Otros actores del mundo católico italiano, sin embargo, se mostraron muy indignados en relación a la instrumentalización que está llevando a cabo Salvini a través del mensaje religioso. “La política partidista divide, Dios sin embargo es de todos”, declaró el secretario de Estado vaticano, el cardenal Pietro Parolin: “Invocar a Dios para objetivos personales es siempre muy peligroso”. Incluso el conocido diario católico italiano, Avvenire, se ha pronunciado al respecto en un editorial: “Es el alférez de un catolicismo totalmente suyo, distante del magisterio del Papa y de la Iglesia”. El popular semanal católico transalpino Famiglia Cristiana asegura, en su último editorial, que “estamos ante el enésimo ejemplo de instrumentalización religiosa para justificar la violación sistemática de los derechos humanos en Italia”.

“Invocar a Dios para objetivos personales es siempre muy peligroso”

“No uses el nombre de Dios en vano.
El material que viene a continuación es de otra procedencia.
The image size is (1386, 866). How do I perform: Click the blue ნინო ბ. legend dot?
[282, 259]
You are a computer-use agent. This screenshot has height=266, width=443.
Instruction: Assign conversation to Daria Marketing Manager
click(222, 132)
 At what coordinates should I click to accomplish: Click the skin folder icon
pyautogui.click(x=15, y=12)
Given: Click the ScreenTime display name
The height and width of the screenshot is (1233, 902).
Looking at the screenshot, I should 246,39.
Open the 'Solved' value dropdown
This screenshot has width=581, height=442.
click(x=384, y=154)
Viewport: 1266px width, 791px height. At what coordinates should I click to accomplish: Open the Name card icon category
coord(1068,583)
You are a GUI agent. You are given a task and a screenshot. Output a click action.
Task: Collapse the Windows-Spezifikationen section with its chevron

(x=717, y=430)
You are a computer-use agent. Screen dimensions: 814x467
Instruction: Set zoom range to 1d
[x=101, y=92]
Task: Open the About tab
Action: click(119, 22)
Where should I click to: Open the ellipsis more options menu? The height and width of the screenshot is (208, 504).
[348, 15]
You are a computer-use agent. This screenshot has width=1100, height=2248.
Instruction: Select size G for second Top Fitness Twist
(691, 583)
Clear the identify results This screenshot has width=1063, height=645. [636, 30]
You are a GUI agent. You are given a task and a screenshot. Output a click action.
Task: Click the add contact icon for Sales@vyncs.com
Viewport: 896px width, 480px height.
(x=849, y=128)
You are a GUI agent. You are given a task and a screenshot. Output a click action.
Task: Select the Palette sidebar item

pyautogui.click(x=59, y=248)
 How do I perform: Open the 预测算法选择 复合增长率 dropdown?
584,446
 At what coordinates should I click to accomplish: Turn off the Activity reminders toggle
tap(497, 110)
Sin embargo vemos cómo los rosarios y los crucifijos se están empleando como símbolos de valor político. Pero en manera diferente respecto al pasado: si antes se le daba a Dios lo que en realidad tenía que ser del César, ahora es el César es el que usa aquello que es de Dios”, explica Antonio Spadaro, director de la influyente revista jesuita Civiltá Cattolica: “Está claro que el nacionalismo y el soberanismo necesitan fundamentarse también en la religión para imponerse”. Y añade: “La conciencia cristiana tendría que indignarse ante este mercantilismo”.

“Salvini ha elegido emplear esos símbolos no tanto por convencimiento personal, sino por una cuestión de rentabilidad electoral. ¿Por qué hacerlo si no?”, explica Gianni Barbacetto, periodista del diario italiano de tirada nacional Il Fatto Quotidiano entrevistado en la cadena televisiva La 7. “Se trata de algo irrespetuoso. Solamente los fieles más sinceros y profundos podrán identificar esto. Pero hay una masa votante con un nivel de religiosidad muy superficial, que es a la que Salvini se dirige cuando agarra el rosario”.

Parecía impensable, en el siglo XXI, que la religión fuera hoy objeto de propaganda política por parte de la ultraderecha italiana. Parecía impensable, y menos en Italia, que un político italiano, con tal de lograr sus objetivos antieuropeos, estuviera dispuesto a enfrentarse tanto a la Iglesia, como al propio obispo de Roma. Parecía impensable. Pero con el nacionalismo se han topado.